start Given information

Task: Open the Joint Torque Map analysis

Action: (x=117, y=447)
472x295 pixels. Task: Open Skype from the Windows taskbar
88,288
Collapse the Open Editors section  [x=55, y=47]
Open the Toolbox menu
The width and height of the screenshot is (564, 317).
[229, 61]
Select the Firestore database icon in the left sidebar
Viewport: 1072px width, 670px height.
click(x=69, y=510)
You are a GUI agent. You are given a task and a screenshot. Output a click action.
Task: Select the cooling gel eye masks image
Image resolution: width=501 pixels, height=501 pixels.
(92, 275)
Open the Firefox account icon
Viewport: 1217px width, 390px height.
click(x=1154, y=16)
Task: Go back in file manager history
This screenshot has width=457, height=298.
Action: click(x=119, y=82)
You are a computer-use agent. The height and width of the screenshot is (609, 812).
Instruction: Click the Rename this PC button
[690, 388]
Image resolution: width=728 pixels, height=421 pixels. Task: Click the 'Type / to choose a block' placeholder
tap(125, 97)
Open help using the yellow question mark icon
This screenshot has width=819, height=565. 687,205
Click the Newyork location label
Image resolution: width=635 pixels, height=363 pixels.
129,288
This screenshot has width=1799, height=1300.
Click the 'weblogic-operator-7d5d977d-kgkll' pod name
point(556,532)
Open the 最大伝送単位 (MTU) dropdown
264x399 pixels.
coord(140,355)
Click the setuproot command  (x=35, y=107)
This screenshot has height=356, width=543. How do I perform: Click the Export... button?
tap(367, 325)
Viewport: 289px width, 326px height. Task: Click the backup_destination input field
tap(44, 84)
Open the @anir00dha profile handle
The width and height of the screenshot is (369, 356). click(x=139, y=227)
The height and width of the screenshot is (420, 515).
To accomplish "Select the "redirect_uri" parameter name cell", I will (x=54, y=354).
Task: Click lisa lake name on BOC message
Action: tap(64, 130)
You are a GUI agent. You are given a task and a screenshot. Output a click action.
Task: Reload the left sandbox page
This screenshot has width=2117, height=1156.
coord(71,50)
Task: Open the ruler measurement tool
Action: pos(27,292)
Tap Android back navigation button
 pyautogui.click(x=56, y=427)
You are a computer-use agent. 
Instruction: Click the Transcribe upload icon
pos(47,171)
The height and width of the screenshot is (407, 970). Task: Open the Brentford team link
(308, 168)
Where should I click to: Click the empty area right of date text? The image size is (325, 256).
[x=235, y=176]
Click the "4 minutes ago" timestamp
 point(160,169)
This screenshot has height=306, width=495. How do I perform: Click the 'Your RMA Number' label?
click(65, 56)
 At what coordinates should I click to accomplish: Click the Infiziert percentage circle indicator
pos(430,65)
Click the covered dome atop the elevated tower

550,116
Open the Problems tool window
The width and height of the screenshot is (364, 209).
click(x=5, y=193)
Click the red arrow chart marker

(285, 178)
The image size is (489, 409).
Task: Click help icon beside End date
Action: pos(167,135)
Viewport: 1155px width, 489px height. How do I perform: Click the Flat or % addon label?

end Given information

What you will do ->
Reproduce all of the rows above word for word, in the same order and with nothing changed.

Solution for this exercise ->
Task: Open the Joint Torque Map analysis

Action: (x=117, y=447)
472x295 pixels. Task: Open Skype from the Windows taskbar
88,288
Collapse the Open Editors section  [x=55, y=47]
Open the Toolbox menu
The width and height of the screenshot is (564, 317).
[229, 61]
Select the Firestore database icon in the left sidebar
Viewport: 1072px width, 670px height.
click(x=69, y=510)
You are a GUI agent. You are given a task and a screenshot. Output a click action.
Task: Select the cooling gel eye masks image
Image resolution: width=501 pixels, height=501 pixels.
(92, 275)
Open the Firefox account icon
Viewport: 1217px width, 390px height.
click(x=1154, y=16)
Task: Go back in file manager history
This screenshot has width=457, height=298.
Action: click(x=119, y=82)
You are a computer-use agent. The height and width of the screenshot is (609, 812).
Instruction: Click the Rename this PC button
[690, 388]
Image resolution: width=728 pixels, height=421 pixels. Task: Click the 'Type / to choose a block' placeholder
tap(125, 97)
Open help using the yellow question mark icon
This screenshot has width=819, height=565. 687,205
Click the Newyork location label
Image resolution: width=635 pixels, height=363 pixels.
129,288
This screenshot has width=1799, height=1300.
Click the 'weblogic-operator-7d5d977d-kgkll' pod name
point(556,532)
Open the 最大伝送単位 (MTU) dropdown
264x399 pixels.
coord(140,355)
Click the setuproot command  (x=35, y=107)
This screenshot has height=356, width=543. How do I perform: Click the Export... button?
tap(367, 325)
Viewport: 289px width, 326px height. Task: Click the backup_destination input field
tap(44, 84)
Open the @anir00dha profile handle
The width and height of the screenshot is (369, 356). click(x=139, y=227)
The height and width of the screenshot is (420, 515).
To accomplish "Select the "redirect_uri" parameter name cell", I will (x=54, y=354).
Task: Click lisa lake name on BOC message
Action: tap(64, 130)
You are a GUI agent. You are given a task and a screenshot. Output a click action.
Task: Reload the left sandbox page
This screenshot has width=2117, height=1156.
coord(71,50)
Task: Open the ruler measurement tool
Action: pos(27,292)
Tap Android back navigation button
 pyautogui.click(x=56, y=427)
You are a computer-use agent. 
Instruction: Click the Transcribe upload icon
pos(47,171)
The height and width of the screenshot is (407, 970). Task: Open the Brentford team link
(308, 168)
Where should I click to: Click the empty area right of date text? The image size is (325, 256).
[x=235, y=176]
Click the "4 minutes ago" timestamp
 point(160,169)
This screenshot has height=306, width=495. How do I perform: Click the 'Your RMA Number' label?
click(65, 56)
 At what coordinates should I click to accomplish: Click the Infiziert percentage circle indicator
pos(430,65)
Click the covered dome atop the elevated tower

550,116
Open the Problems tool window
The width and height of the screenshot is (364, 209).
click(x=5, y=193)
Click the red arrow chart marker

(285, 178)
The image size is (489, 409).
Task: Click help icon beside End date
Action: pos(167,135)
Viewport: 1155px width, 489px height. How do I perform: Click the Flat or % addon label?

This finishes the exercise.